MATERIAL PROVIDED below:
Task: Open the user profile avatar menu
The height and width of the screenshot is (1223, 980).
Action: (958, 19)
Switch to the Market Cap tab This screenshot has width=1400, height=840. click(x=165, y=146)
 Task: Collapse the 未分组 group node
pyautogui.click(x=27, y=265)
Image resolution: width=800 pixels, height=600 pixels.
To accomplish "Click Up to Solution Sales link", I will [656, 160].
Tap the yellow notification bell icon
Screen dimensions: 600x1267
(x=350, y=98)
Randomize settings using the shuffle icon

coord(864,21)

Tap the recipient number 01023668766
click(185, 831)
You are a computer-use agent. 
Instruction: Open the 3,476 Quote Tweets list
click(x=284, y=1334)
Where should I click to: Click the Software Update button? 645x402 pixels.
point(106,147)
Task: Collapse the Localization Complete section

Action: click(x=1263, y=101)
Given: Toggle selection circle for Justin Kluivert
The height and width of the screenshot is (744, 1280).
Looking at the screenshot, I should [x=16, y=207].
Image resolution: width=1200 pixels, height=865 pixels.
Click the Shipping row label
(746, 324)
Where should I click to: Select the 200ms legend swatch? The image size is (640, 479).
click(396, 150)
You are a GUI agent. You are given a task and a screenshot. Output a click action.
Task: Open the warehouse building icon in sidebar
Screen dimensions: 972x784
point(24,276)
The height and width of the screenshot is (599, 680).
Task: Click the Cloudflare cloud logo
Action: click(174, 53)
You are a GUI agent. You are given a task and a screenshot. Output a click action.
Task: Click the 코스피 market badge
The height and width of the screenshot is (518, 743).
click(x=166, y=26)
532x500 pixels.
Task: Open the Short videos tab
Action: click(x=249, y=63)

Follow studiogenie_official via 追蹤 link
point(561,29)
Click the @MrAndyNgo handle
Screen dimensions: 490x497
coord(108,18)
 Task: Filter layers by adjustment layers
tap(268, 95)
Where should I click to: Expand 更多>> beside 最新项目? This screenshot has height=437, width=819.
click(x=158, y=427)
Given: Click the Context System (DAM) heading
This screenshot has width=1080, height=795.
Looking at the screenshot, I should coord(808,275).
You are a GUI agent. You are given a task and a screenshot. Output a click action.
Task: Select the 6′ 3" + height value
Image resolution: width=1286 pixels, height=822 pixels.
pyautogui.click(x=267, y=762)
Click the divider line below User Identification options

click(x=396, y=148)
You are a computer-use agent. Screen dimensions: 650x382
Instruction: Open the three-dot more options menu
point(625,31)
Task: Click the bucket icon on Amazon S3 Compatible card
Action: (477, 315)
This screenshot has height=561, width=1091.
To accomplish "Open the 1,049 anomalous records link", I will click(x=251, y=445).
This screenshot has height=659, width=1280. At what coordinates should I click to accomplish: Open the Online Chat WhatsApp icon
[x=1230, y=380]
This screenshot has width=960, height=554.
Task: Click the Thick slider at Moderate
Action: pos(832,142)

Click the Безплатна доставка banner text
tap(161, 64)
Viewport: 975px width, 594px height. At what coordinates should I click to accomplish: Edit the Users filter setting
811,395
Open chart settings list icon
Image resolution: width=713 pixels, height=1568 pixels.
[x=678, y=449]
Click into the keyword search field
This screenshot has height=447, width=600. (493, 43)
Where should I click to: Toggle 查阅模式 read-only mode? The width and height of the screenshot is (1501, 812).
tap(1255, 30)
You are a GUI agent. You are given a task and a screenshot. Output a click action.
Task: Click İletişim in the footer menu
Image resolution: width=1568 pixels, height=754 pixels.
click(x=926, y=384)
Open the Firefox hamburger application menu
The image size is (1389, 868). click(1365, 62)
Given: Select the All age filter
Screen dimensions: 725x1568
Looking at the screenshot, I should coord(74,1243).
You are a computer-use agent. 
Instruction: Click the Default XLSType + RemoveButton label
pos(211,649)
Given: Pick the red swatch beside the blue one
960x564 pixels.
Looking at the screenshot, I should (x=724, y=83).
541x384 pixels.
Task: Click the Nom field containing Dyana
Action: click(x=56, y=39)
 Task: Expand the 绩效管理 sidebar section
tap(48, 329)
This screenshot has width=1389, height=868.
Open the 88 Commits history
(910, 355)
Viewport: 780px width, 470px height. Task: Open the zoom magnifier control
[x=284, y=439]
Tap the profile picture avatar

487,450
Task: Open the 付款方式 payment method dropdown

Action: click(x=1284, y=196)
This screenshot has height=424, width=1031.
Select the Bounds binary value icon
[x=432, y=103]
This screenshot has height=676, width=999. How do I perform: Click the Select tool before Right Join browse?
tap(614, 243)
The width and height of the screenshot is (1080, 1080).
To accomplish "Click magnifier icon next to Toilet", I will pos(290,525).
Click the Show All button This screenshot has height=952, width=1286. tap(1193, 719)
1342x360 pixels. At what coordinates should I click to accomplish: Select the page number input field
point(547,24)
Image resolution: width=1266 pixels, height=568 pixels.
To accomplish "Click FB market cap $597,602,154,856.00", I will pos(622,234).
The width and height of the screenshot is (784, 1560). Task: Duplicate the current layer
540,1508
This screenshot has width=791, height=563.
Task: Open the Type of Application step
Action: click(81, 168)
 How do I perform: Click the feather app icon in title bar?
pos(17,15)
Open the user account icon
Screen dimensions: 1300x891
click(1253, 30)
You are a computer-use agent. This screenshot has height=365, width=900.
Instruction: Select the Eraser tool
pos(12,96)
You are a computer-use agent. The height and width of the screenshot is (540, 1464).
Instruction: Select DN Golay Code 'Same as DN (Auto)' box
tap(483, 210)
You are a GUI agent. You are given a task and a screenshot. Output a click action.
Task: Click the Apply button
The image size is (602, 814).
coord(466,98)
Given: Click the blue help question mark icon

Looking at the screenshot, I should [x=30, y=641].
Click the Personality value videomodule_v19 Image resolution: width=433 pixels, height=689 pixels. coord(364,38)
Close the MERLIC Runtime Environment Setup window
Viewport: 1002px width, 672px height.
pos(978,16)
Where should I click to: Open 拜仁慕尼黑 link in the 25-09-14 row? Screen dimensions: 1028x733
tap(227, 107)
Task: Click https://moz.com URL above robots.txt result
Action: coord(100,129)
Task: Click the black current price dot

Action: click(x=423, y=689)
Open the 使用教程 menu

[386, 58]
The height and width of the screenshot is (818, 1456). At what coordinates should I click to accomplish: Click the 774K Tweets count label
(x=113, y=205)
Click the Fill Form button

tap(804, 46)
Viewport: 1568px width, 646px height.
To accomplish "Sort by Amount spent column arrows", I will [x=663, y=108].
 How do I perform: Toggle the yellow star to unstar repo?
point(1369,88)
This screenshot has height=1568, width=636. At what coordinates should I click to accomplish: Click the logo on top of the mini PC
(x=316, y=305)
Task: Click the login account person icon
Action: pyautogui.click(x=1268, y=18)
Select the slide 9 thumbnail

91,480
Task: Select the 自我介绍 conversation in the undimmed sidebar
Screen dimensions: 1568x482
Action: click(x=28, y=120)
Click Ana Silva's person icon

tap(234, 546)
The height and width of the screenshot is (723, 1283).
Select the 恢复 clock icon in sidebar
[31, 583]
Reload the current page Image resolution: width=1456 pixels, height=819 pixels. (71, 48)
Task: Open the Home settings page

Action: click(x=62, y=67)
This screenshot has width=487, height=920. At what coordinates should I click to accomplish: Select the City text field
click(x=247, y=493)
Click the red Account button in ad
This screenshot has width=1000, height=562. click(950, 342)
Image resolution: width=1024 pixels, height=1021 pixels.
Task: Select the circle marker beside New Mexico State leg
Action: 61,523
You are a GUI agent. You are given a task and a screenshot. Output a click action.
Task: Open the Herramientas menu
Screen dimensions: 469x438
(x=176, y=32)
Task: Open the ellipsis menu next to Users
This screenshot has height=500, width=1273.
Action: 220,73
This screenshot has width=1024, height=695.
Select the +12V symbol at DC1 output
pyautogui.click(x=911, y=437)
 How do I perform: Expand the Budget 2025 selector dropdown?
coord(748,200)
End of MATERIAL PROVIDED.
Set down exactly the lines from the opening line of the material through the line in which "Given: Toggle selection" occurs, both included, and no other lines.

[RESPONSE TO THE EXERCISE]
Task: Open the user profile avatar menu
The height and width of the screenshot is (1223, 980).
Action: (958, 19)
Switch to the Market Cap tab This screenshot has width=1400, height=840. click(x=165, y=146)
 Task: Collapse the 未分组 group node
pyautogui.click(x=27, y=265)
Image resolution: width=800 pixels, height=600 pixels.
To accomplish "Click Up to Solution Sales link", I will [656, 160].
Tap the yellow notification bell icon
Screen dimensions: 600x1267
(x=350, y=98)
Randomize settings using the shuffle icon

coord(864,21)

Tap the recipient number 01023668766
click(185, 831)
You are a computer-use agent. 
Instruction: Open the 3,476 Quote Tweets list
click(x=284, y=1334)
Where should I click to: Click the Software Update button? 645x402 pixels.
point(106,147)
Task: Collapse the Localization Complete section

Action: click(x=1263, y=101)
Given: Toggle selection circle for Justin Kluivert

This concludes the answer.